We cannot, however, let our civic and business leaders off the hook. When the debauchery of Covid, censorship, and the other counterproductive policies were taking place, instead of pushing back and sticking up for America, most CEOs, university presidents, and scientists applauded. Financial titans, similarly, acquiesced to the ESG revolution in their own industry, until just recently when Vanguard CEO Tim Buckley courageously broke with the crowd.
Politicians in both parties now unite against China and Tik-Tok, lamenting that foreign propaganda is causing a plunge in American patriotism. The bipartisan Tik-Tok freak-out, however, is a mass deflection by our own ruling class from its own grave sins.
No one has propagandized our young people more – via legacy media, social media, and our own schools and institutions – than Americans in leadership positions. Long before Tik-Tok, they called America uniquely evil. They scared our children with climate catastrophism. They drove wedges between children and parents and between every citizen.
Unfortunately, we are governed by pseudo-elites and pseudocrats, both in government and outside of it, both in substance and character. Let’s face it; we live in a Pseudocracy.
And yet, there is hope. The biggest white pill is that we may have hit bottom and survived – barely. When the computer freezes, you reboot. The growing realization of comprehensive pseudo-elite bankruptcy will spur new generations of leaders in and out of government. They will replace the pseudocrats and earnestly recommit to basic American ideals of excellence, honesty, pluralism, and growth. They will launch multiple peaceful revolutions in culture, economics, media, business, science, technology, and foreign policy.
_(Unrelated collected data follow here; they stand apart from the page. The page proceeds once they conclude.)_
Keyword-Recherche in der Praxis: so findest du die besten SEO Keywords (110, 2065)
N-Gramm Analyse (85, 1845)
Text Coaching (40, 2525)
If so, our democracy might yet recover and thrive.
Among other limitations, the grant reinstatement supposedly restricts EcoHealth from engaging in “gain-of-function” research, which is less than reassuring because Dr. Fauci repeatedly claimed EcoHealth’s dangerous infectious clone research that likely led to SARS2 was not technically “gain-of-function.” They are expert at evading restrictions, oftentimes by simply defining them away. The point is the dangerous viral research, and how we treat it, not what one calls it.
We unintentionally left out this paragraph in the first version of the article.
Excellent write up and, well, disturbing.
I sometimes cannot find the optimism you reflected at the end of the writing.
Great article.
Until the last paragraph. You simply assert the system will heal itself without giving really any reasons to expect that it will. Hit bottom? Wut? We’re not even using CBDCs tied to our social credit score yet.
Decentralization—reasserting federalism, nullification, and probably breakup—is the only viable and peaceful path I see.